O governo vai “atrasar” o pagamento de um pouco mais de R$ 9 bilhões em sentenças judiciais para evitar uma deterioração nas contas públicas no início do ano, o que ampliaria a desconfiança do mercado com relação ao cumprimento da meta de superávit primário (economia feita para pagamento de juros da dívida pública) de 3,3% neste ano.
Desde 2007, o pagamento dos chamados precatórios ? ordens de pagamentos da Justiça contra a União, Estados, Distrito Federal e municípios, administração direta e indireta ? tem ocorrido em janeiro. Em dezembro, no entanto, o Tesouro fechou um acordo com o Conselho de Justiça Federal (CJF) para repassar o dinheiro para cobertura das sentenças judiciais só em março, abril e maio.
A alegação dada pelo Tesouro para jogar para frente o pagamento das sentenças judiciais é que era preciso fazer um ajuste no fluxo de caixa. Até, porque, ficaria muito pesado para o governo desembolsar mais de R$ 9 bilhões apenas em janeiro. Dos R$ 9 bilhões, R$ 6 bilhões deverão ser desembolsados em março e o restante em abril e maio. O custo mensal do adiamento é de R$ 50 milhões por mês.
O adiamento do pagamento das sentenças judiciais já influenciou favoravelmente nas contas da Previdência Social em janeiro. O déficit caiu 44%, fechando o mês em R$ 3,708 bilhões. Segundo estimativa dos tribunais regionais, serão pagos R$ 3,7 bilhões, somente em março, em sentenças judiciais, o que deve inflar o déficit.
Para analistas de mercado, a postergação do pagamento faz todo o sentido. Em março, o governo terá uma visão mais clara do comportamento da arrecadação e decidirá se haverá ou não necessidade de fazer cortes no orçamento para conseguir atingir a meta cheia de superávit primário neste ano.
Desde 2009, o governo federal vem implementando “manobras fiscais” para conseguir cumprir a meta do superávit primário. No ano passado, as medidas foram alvos de críticas de analistas e consultores porque serviam apenas para inflar artificialmente as receitas. Agora, no entanto, o adiamento do pagamento dos precatórios é visto como uma medida coerente. Até porque, conforme o economista da LCA Consultores, Bráulio Borges, a injeção de R$ 9 bilhões no mercado no início do ano significa mais renda nas mãos dos brasileiros que, ao consumirem mais, poderiam contribuir para acelerar a inflação.
“No ano passado, as manobras fiscais do governo eram para inflar as receitas. Agora é diferente. Agora é pertinente apenas postergar. O pagamento dessas sentenças aumentaria a renda, o que poderia colocar mais lenha na atividade”, explicou Borges. Esse movimento poderia até antecipar a elevação a taxa básica de juros, que economistas acreditam que vai ocorrer em março.

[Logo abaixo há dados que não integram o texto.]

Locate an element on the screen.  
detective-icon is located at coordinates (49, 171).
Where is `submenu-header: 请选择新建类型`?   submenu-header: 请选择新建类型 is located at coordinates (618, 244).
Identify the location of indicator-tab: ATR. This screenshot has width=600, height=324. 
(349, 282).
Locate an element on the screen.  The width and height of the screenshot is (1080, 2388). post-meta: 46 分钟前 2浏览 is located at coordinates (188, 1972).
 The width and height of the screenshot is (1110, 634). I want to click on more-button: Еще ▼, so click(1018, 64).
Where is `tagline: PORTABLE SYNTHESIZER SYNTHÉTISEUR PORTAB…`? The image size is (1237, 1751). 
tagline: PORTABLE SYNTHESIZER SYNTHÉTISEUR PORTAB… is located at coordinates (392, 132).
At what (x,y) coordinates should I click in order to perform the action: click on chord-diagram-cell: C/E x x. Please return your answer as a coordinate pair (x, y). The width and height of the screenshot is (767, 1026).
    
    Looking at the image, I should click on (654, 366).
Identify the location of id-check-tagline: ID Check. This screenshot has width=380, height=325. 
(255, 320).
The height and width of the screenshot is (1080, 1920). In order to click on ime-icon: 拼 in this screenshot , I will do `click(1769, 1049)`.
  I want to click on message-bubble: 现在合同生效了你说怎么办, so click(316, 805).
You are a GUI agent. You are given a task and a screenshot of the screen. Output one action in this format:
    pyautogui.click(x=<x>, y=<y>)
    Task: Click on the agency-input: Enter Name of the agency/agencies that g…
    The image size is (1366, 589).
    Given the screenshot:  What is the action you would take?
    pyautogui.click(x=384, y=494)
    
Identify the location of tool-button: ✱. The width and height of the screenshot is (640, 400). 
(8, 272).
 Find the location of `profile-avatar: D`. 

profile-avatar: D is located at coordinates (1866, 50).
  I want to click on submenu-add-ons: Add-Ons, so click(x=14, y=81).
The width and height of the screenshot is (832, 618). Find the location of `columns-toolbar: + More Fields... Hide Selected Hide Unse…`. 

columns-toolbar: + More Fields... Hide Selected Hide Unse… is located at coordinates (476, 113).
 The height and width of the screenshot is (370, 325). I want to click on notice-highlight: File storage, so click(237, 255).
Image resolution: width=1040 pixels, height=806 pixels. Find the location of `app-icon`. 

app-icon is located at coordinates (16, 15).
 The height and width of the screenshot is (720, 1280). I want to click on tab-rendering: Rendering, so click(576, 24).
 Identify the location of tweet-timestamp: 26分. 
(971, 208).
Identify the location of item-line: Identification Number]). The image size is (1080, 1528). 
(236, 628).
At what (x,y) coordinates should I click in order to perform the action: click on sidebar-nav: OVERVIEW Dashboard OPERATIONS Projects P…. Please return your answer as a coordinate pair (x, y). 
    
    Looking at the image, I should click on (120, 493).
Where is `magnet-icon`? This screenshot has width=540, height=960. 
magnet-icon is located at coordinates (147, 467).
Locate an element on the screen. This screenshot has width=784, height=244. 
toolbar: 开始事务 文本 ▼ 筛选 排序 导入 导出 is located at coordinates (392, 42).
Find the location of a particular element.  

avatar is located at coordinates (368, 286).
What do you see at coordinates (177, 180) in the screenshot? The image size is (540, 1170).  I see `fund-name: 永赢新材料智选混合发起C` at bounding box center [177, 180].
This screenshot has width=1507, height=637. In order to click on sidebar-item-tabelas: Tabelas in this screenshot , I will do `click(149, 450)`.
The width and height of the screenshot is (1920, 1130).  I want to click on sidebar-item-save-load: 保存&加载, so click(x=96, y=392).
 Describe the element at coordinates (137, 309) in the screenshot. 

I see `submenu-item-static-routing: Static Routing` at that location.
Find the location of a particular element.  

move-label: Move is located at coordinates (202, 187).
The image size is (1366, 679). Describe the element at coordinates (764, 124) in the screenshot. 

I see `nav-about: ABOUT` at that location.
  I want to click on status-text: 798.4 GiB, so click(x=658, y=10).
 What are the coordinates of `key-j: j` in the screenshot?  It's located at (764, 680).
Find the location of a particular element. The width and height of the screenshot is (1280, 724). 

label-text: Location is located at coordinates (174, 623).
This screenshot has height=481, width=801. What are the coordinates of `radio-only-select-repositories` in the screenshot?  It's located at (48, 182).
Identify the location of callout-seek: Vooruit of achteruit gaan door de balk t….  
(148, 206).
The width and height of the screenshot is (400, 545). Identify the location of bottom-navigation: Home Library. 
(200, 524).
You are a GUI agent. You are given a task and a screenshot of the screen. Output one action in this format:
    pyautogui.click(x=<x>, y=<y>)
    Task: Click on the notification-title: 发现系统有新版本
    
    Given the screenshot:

O estrategista sênior do banco West LB, Roberto Padovani, também faz uma leitura positiva do “atraso” no pagamento dos precatórios. Para ele, mostra que o governo está realmente comprometido com a meta de superávit primário. “Não é só um discurso vazio”, comentou.
Mas essa não é a primeira manobra adotada pelo governo para conter aumento de gastos neste ano. No início de fevereiro, foi publicado decreto limitando os gastos a 2/12 até março, quando será decidido se haverá ou não cortes no orçamento.